Misura davvero quest'esame la "maturità" dello studente? Certifica davvero le sue competenze in vista della sua entrata nell'ormai mitico — e sempre più difficilmente raggiungibile — mondo del lavoro? Oppure, più banalmente e ribassando l'orizzonte delle attese, uno studente che abbia superato l'esame di Stato può dirsi capace di padroneggiare i fondamenti di quella cultura che lo può rendere un cittadino attivo e responsabile?

Sospendete momentaneamente la domanda (e, occorre dirlo, il senso di incredulità), e immaginate di calarvi, commissario neo-nominato, inesperto e volenteroso, nella vostra prima maturità, pardon, nel vostro primo esame di Stato. Il panorama, credeteci, è degno di un racconto buzzatiano, uno di quei racconti che tolgono il fiato e non solo per il caldo asfissiante che sarete costretti a sopportare nelle aule delle nostre scuole, ma per l'angoscia esistenziale e la sensazione di de-realizzazione che potrete ricavarne.
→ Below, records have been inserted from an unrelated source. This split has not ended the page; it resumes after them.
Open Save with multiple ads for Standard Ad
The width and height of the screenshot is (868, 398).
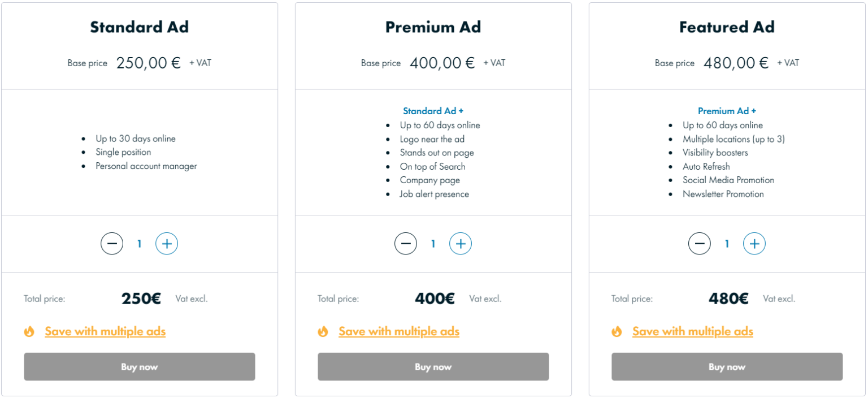click(105, 331)
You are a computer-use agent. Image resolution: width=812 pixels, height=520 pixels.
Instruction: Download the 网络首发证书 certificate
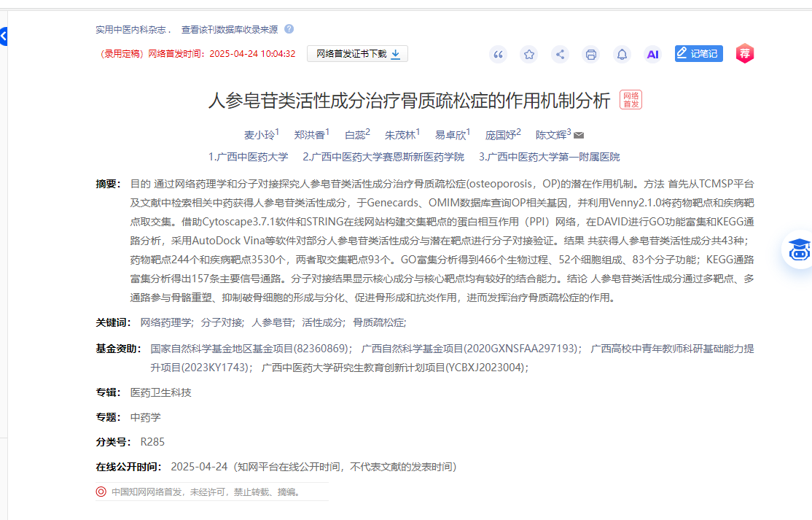pos(352,53)
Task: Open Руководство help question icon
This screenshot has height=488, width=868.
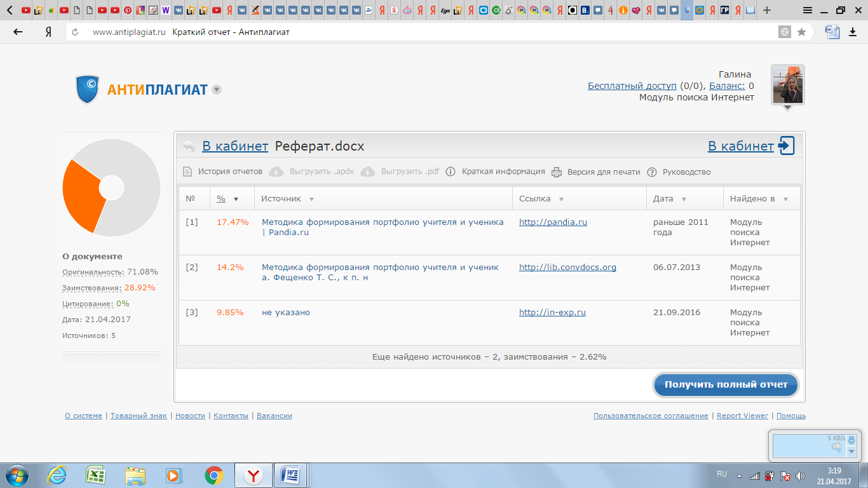Action: (x=652, y=172)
Veniamo alle prima prova scritta, comune a tutti gli indirizzi di scuola. La cosa più divertente è che gli studenti, di solito, anche quelli del liceo classico, evitano come la peste la tipologia A, perché imperniata sull'analisi di un testo letterario, un esercizio che — dopo soli tre anni di studio della letteratura italiana e analisi dei testi (come sarebbe auspicato, ma non tutti fanno) — coglie evidentemente i nostri candidati impreparati. Eppure, se riuscissero a valutare con oggettività la consegna, si renderebbero conto che si tratta della traccia più facile, specialmente da qualche anno a questa parte: nel 2012 venne selezionata una prosa di Montale, nel 2013 un brano di C. Magris avente come tema il viaggio, quest'anno un passo da Il sentiero dei nidi di ragno di Calvino: in tutti i casi, l'analisi è guidata, da svolgersi per punti (aggirando quindi quell'enorme problema che sempre di più palesano gli scritti dei nostri studenti: la capacità sempre più scarsa di produrre un testo coerente articolando logicamente i contenuti e dominando i nessi logici e la punteggiatura), e solo l'ultimo di essi chiede di sviluppare un discorso di tono più generale avente un soggetto abbordabilissimo per lo studente: il viaggio nel 2013, il passaggio tra infanzia ed età adulta quest'anno.

Ma no, niente da fare; gli studenti diffidano della letteratura e si rifugiano massicciamente nella tipologia B (saggio breve o articolo di giornale), senza capire spesso la necessaria diversificazione di registro, tono, intento comunicativo, titolo e lessico, che implica il decidere di scrivere l'uno o l'altro. 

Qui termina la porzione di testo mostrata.